The nurse leads me through the routine—weight (up eight pounds), blood pressure (slightly elevated), urine sample (the third one today, thanks to this tiny bladder terrorist). I change into the paper gown that crinkles with every movement, feeling exposed despite the closed door.

"Any bleeding or spotting?" the nurse asks, fingers poised over her tablet.

"No."

"Nausea?"

"Constant until about a week ago."

"Father involved?"

I pause. How do I categorize Luka? Kidnapper-turned-lover? Mob boss? The center of my universe? "Yes. Very involved."

She makes a note, no judgment in her expression. "History of pregnancy in your family? Complications?"

"I... I don't know. My mother died when I was young." The familiar ache blooms in my chest. I'll never know if she had easy pregnancies or if she struggled like I am. Another piece of heritage lost.

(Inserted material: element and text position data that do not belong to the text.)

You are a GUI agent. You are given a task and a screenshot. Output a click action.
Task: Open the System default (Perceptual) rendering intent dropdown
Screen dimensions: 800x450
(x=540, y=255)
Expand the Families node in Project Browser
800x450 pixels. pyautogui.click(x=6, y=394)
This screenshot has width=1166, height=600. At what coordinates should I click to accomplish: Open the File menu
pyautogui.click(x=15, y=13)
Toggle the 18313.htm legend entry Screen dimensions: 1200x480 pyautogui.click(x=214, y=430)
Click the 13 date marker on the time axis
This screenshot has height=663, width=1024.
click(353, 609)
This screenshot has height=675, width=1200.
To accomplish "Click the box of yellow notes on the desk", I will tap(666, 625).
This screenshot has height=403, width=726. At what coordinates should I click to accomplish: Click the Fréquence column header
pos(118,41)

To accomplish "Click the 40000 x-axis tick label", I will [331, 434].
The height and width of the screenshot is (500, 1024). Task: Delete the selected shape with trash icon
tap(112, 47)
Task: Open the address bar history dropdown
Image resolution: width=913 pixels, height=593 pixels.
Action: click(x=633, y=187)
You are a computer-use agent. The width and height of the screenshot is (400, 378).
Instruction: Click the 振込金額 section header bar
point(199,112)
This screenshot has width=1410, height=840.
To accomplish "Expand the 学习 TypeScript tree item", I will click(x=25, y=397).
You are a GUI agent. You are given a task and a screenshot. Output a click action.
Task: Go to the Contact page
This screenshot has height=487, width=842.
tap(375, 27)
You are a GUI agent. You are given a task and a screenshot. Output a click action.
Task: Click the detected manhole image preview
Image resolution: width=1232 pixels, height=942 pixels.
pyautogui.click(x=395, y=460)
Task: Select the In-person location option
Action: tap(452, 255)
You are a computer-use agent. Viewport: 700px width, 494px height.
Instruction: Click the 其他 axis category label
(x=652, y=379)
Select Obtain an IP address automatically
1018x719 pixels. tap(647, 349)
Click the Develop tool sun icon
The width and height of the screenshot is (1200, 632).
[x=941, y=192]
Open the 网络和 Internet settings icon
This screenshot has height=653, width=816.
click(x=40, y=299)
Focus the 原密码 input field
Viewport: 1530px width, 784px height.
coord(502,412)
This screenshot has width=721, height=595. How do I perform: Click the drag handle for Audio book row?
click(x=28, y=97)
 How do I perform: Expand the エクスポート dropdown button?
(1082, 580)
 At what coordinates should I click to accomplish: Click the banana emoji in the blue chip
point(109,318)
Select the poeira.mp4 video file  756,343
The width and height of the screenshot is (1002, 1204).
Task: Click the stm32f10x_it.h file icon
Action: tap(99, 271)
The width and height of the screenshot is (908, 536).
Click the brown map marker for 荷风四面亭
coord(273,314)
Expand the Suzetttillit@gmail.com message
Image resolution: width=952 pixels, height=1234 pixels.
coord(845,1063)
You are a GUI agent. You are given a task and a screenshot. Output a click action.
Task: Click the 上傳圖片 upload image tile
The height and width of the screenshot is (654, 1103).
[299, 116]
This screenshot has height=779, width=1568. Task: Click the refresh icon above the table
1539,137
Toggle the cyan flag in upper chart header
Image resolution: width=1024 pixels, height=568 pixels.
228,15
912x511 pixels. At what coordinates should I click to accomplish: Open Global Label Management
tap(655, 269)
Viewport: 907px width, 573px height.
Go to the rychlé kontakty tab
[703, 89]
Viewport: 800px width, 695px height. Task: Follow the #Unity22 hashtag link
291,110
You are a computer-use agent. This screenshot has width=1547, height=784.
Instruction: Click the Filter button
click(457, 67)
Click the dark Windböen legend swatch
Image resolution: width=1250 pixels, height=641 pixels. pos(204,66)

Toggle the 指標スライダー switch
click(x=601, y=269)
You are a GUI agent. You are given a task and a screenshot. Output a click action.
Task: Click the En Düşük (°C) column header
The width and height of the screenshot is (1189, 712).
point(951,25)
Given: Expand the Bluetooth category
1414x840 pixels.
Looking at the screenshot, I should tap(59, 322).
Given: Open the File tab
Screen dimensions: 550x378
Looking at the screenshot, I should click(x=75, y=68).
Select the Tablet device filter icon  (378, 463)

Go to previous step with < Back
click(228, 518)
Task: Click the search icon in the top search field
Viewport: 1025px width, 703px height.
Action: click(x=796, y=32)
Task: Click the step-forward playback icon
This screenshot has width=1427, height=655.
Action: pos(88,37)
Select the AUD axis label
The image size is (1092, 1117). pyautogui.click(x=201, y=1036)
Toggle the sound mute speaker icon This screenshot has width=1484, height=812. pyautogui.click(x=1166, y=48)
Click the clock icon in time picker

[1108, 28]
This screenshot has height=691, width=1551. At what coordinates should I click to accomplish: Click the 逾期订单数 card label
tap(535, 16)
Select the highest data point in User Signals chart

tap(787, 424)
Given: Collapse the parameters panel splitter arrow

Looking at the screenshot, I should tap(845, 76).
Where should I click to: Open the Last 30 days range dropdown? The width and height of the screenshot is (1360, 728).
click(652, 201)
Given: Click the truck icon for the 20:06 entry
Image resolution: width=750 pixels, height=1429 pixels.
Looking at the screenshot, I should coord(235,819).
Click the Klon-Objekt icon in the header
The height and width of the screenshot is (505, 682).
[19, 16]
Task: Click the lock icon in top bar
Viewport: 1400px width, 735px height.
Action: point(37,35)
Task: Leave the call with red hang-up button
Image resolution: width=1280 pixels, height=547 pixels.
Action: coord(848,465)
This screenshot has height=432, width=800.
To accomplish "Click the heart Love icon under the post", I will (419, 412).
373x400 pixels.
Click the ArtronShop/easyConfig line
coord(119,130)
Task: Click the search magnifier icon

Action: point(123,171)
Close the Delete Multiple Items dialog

"Any chronic conditions? Medications?"

"No to both."

"Alcohol? Smoking? Recreational drugs?"

"Not since I found out." Not that I was much of a drinker before, but the occasional beer with dinner is off the table now.

The questions continue—sexual partners (one), STD history (none), prenatal vitamins (the ones I hide in my tampon box). Each answer builds a medical portrait of Cindy Russo, the pregnant woman. Not Cindy, the mob girlfriend. Not Cindy, the kidnapping victim. Just another woman growing a life inside her.